DUBAI: Lebanese director Mounia Akl this week won the Network for the Promotion of Asia Pacific Cinema (NETPAC) award at the 46th Toronto International Film Festival for her feature “Costa Brava, Lebanon.”

Her impassioned debut is an eerie family drama set amid a raging climate crisis in near-future Lebanon.

The film stars actors Saleh Bakri and Nadine Labaki.

“Costa Brava, Lebanon – an exquisite intergenerational family story – is an ode to sustainable futures by visionary new talent, Mounia Akl from her precious and troubled country,” said the NETPAC jury, that included Spanish filmmaker Gemma Cubero del Barrio, Beijing based film producer Isabelle Glachant and BAFTA-nominated producer Elhum Shakerifar, in a statement published in Deadline.
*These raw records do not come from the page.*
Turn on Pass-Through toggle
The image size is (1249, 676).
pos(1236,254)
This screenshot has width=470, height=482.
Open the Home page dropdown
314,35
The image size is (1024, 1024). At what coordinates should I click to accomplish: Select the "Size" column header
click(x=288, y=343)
The 32-year-old filmmaker’s haunting and upsetting feature was originally meant to depict a dystopian Lebanon in 2030 at its worst.
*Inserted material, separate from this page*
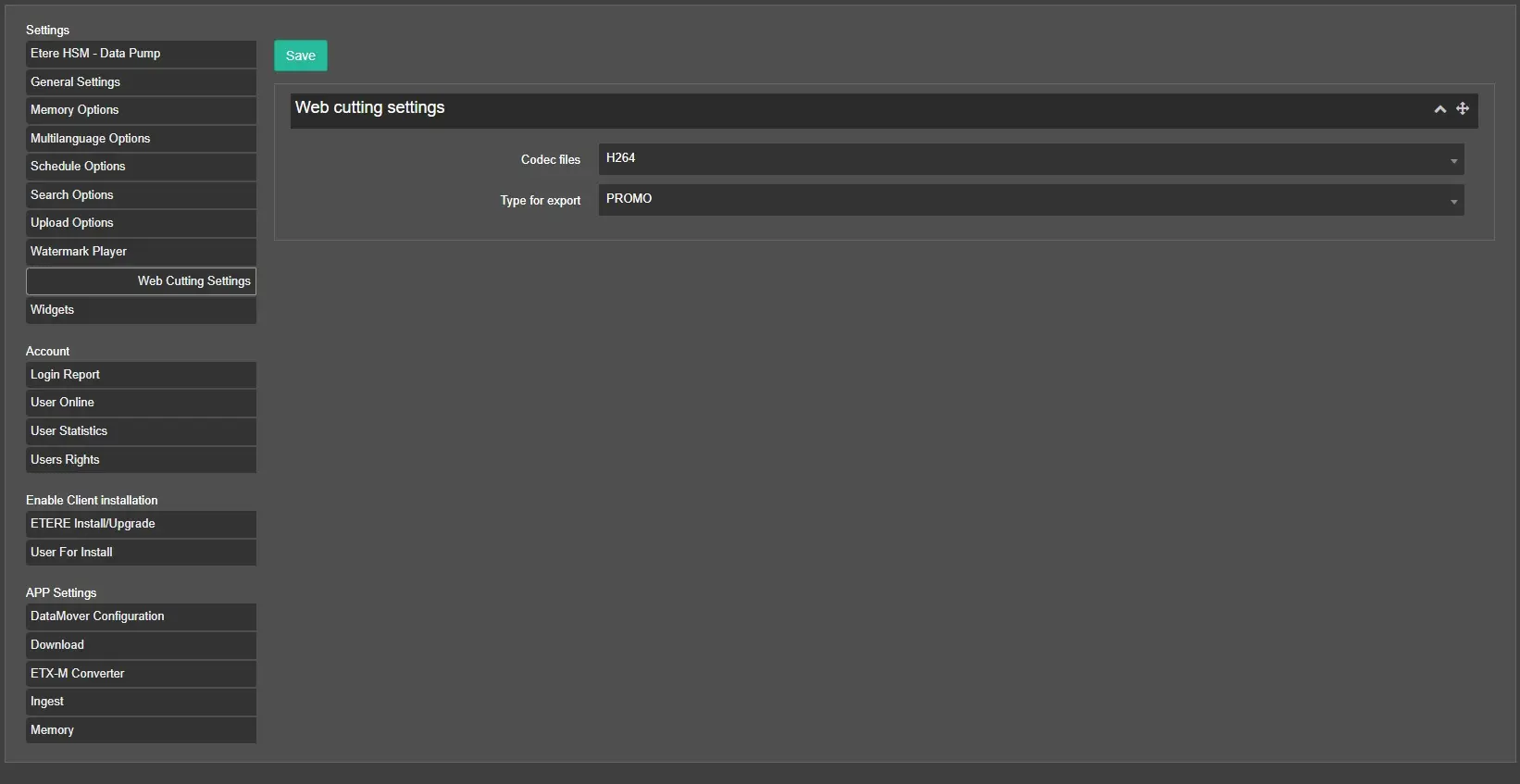Open Users Rights page
Image resolution: width=1520 pixels, height=784 pixels.
141,460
“I tried to imagine this dystopian future where none of our problems had been solved and the country was an extreme version of itself,” she told Arab News at the festival.
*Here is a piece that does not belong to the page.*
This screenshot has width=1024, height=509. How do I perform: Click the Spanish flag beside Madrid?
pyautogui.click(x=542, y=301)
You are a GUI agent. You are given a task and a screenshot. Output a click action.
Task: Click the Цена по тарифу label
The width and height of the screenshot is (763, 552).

“It was somehow a way for me to imagine the worst for myself in the same way you sometimes want to explore your trauma in a cathartic way. It was a way for me to imagine the worst in my mind as a way of avoiding the worst happening in my mind and in life.”

But Lebanon’s crisis deepened as Akl and her team got closer to shooting the movie. “The reality of Lebanon became more tragic and more dystopian than even the dystopia that I imagined in 2030,” she said.

In the film, the now trash-filled surroundings of Lebanon’s “Costa Brava” had meant to be the free-spirited Badri family’s getaway utopia from the pollution and social unrest of Beirut. But their dreams were trashed when construction of a landfill site started next door to the family’s home.

Costa Brava is an actual landfill in Lebanon that opened in April 2016 as one of two sites advertised by the Lebanese government as a solution to the eight-month trash crisis the country had experienced the year before. However, within two weeks of its opening, residents and activists launched protests at the site demanding its closure.